The Imran Khan-led government on Friday stated that it will borrow loans to stabilize the economy in the next five year. As per government, the loans are necessary to fill the gap in the economy.
Parliament demanded the government to disclose its five-year debt plan. Hence, General Abdul Rehman Warraich of Debt Office in the Finance Division shared these details.
Rehman apprised the NA’s Standing Committee on Finance, that the government would borrow almost $22bn from outside by the end of June 2020.
Moreover, the borrowing will surge Pakistan’s total external debt to alarming $98bn!
Pakistan is already going through a vicious period of financial crises. The loan may make further ailments.
The state has predicted to pay back almost $8bn by June 2020. Besides, the DG also revealed that a medium-term debt strategy (MTDS) is concentrating on projection. The government assumes that a medium-term debt strategy (MTDS can be completed over the next five years.
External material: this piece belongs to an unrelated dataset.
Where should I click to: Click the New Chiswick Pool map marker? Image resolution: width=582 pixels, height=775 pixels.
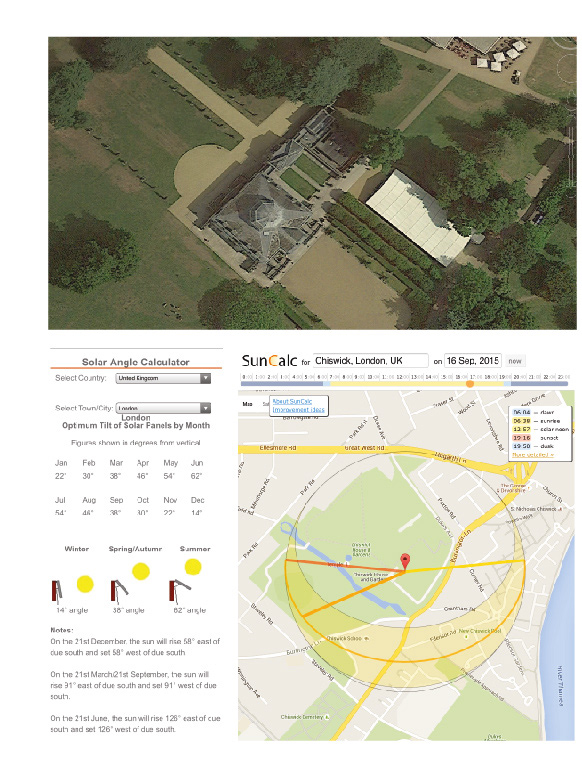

The standing committee members showed their opinions about the measures chosen in this regard.
Briefing the committee, the DG stated that based on these courses; the government couldn’t meet all the strategic aims over the next five years since debt levels are high.
“But, we will make significant progress to our strategic targets,” he continued.
Additionally, the Finance Division has enacted long- and medium-term projections for both internal and external debt.
To illustrate, at the end of the last fiscal year, domestic debt was 66pc of the total public debt while the external deficit was 34pc.
Sadly, the government has predicted that the ratio of domestic debt will reach up to 70pc. However, they predicted that external debt may get lower to 30pc.
Nevertheless, the DG said these objectives might be unachievable due to growing financing demands. He said that this ratio is going to be graver in the next five years.
He projected that the external debt is going to be 41pc by the end of FY24 and domestic debt to be 59pc.
Pakistan’s External debt
At the end of FY19, the multilateral/two-sided debt rate was 73pc of the total external debt. The debt advanced through Euro/Sukuk bonds forms 9pc and commercial bank loans make up for the left 18pc.
“The government doesn’t want to borrow from the international commercial banks”, The DG said.
Pakistan’s Domestic debt
The DG called domestic debt a bigger challenge for the government. He said that by the end of the last financial year, internal debt has a short time of maturity. The short period forced the government to refinance an enormous amount of domestic debt.
It is evident from the data that at the end of 2019, the short-term debt ratio reached 27pc of the total domestic debt.
“We think that over the next five years, we may not be able to achieve our strategic targets due to constraints. We can only bring down the short-term debt to 20pc while the long-term debt will be improved to 55pc of the domestic debt”, DG said.
Besides, the DG said that raising the proportion of Sharia-compliant debt instruments is the preference of the state.
Currently, 99pc debt is raised by traditional instruments while only 1pc is from Shariah instruments.
“We believe in the long run, the external debt should not be more than 30pc because it creates exchange rate exposure and repayment burden for the government”, he said.
Pakistan, at this critical juncture needs, a pragmatic policy for the economy otherwise perpetual debt taking would doo the country.